By contrast here's a site that gets the location-based information right. On the Contacts page which is probably where you'll look first, they have good quality information laid out in plain text. They even double up, taking a belt-and-braces approach, and put the information on the bottom right corner of the Location page. And if you really want a map that's there too on another page.

Generally, the site loads at a reasonable speed too, and has good navigation, with a simply laid out top menu - nothing fancy - but effective. Nice and web crawler friendly, so Google likes you (they also have a sitemap) - and so do the poor unfortunates like me who have to try and crawl these pages too, and make some kind of sense of them.

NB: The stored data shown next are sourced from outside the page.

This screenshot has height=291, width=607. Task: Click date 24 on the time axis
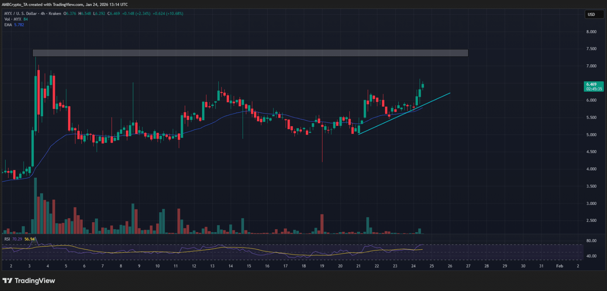(413, 266)
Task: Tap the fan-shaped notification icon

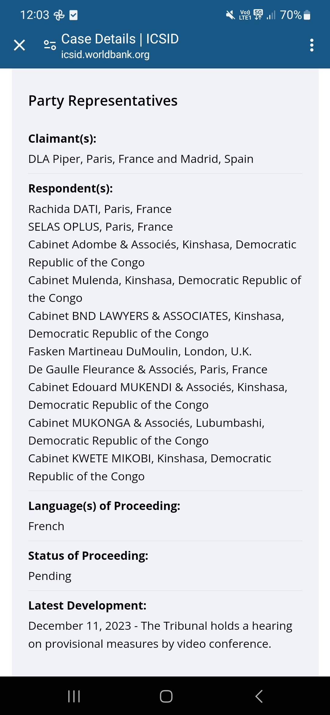Action: [59, 15]
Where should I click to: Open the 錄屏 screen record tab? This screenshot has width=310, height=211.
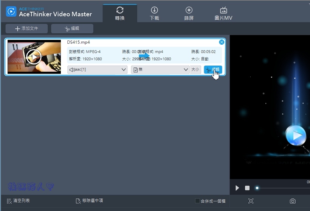[x=189, y=13]
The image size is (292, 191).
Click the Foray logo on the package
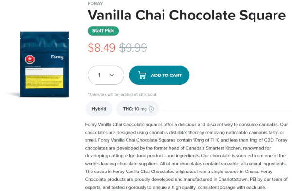57,57
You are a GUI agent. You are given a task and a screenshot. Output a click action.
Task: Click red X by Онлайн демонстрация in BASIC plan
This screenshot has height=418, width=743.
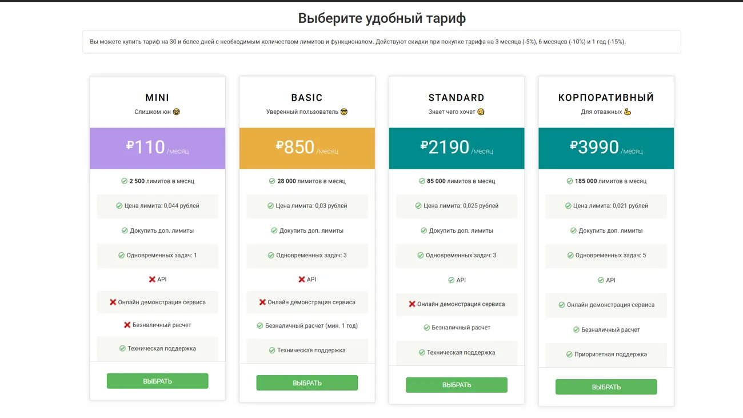tap(262, 302)
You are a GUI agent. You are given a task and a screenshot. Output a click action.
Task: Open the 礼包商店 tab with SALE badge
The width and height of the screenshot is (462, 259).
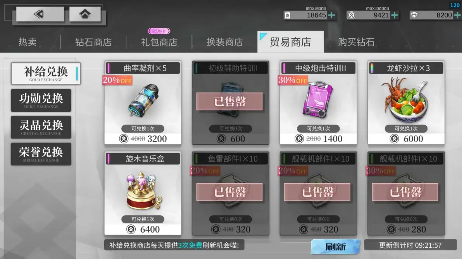click(159, 42)
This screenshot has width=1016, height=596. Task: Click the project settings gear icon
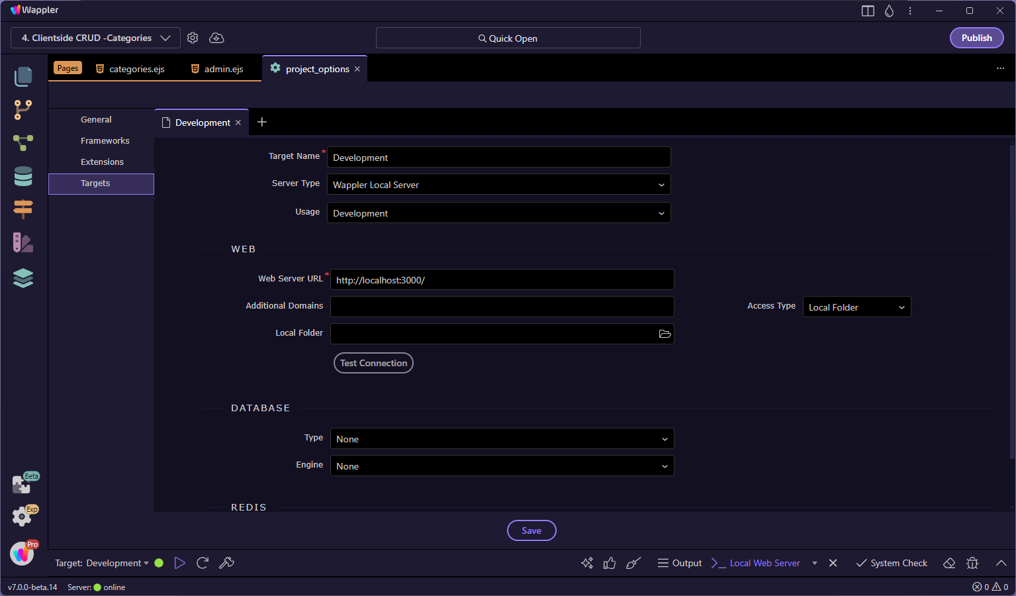pos(193,38)

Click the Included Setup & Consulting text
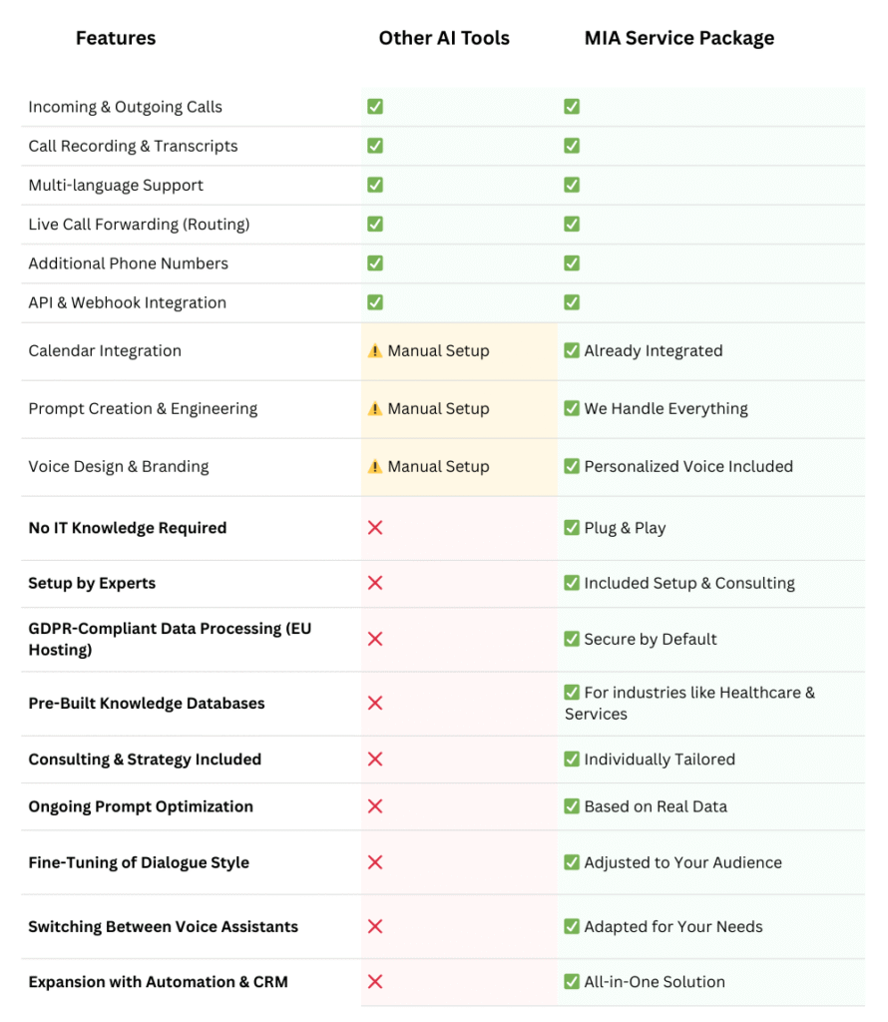click(689, 584)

Furama even include their various hotel codes such as their Amadeus code. These are useful pieces of data for uniquely identifying hotels. Well done Furama! Nice job. (As an aside I actually stayed in that hotel in 2003 when it was Tower Inn. Furama have done a great job of improving it.)

Why are things so bad?

I think there are three main reasons why things are so bad:

HTML
Wordpress
Data hoarding

Let me explain.

1. HTML is presentational

Here's the thing everyone forgets about HTML - it is a presentational format, not a semantic format. This problem is best illustrated by a simple example. Imagine you are a web spidery thing for a moment and you saw this:

<b>Brooklyn Beckham</b>

What would you make of that text? Is it a place? Is it a name? How the hell would you know? The point here is you just know it's something that's in bold. You don't know what the thing in the bold tags actually means. If you are a human though, you can make an educated guess, based on your knowledge, that this is David Beckham's son, not a place, restaurant, hotel, or anything else. You would at the very least guess that it is the name of a person.

Now consider this:

<person>
  <firstname>Brooklyn</firstname>
  <lastname>Beckham</lastname>
</person>

You can clearly see that we are defining what the "thing" means, not how it looks - we couldn't give a fig whether it's bold or not - let CSS decide that. This markup is most definitely semantic. A machine reading this, such as a semantic indexer, would know that this is a person - it's explicitly marked up as such.

As the web mostly consists of HTML pages, the markup is mostly presentational. This lack of semantic information is tragic. It means that a lot of the information on the web today is lost - humans never see a lot of it. Machines could, but they have a hard time making sense of data in a soup of presentational markup, when what they need is semantically keyed information.

There are some companies like diffbot who are using artificial intelligence and Natural Language Processing (NLP) to try and figure out what this mess means - but they have their work cut out for them.

Microformats

There are microformats like hCard too that allow you to put semantic markup into HTML. Again this is best explained by example.

Rather than this:

<!-- Copied from Wikipedia -->
<ul>
    <li>Joe Doe</li>
    <li>Jo</li>
    <li>The Example Company</li>
    <li>604-555-1234</li>
    <li><a href="http://example.com/">http://example.com/</a></li>
</ul>

You would have this:

<!-- Copied from Wikipedia -->
<link rel="profile" href="http://microformats.org/profile/hcard">
...
</head>
...
<ul class="vcard">
    <li class="fn">Joe Doe</li>
    <li class="nickname">Jo</li>
    <li class="org">The Example Company</li>
    <li class="tel">604-555-1234</li>
    <li><a class="url" href="http://example.com/">http://example.com/</a></li>
</ul>

Without knowing much about vCard or its HTML equivalent hCard, you can see that semantic markup has been used to give the content meaning.

Really, this is the difference between the "dumb" web that we have now, and the "smart" web that we should have had.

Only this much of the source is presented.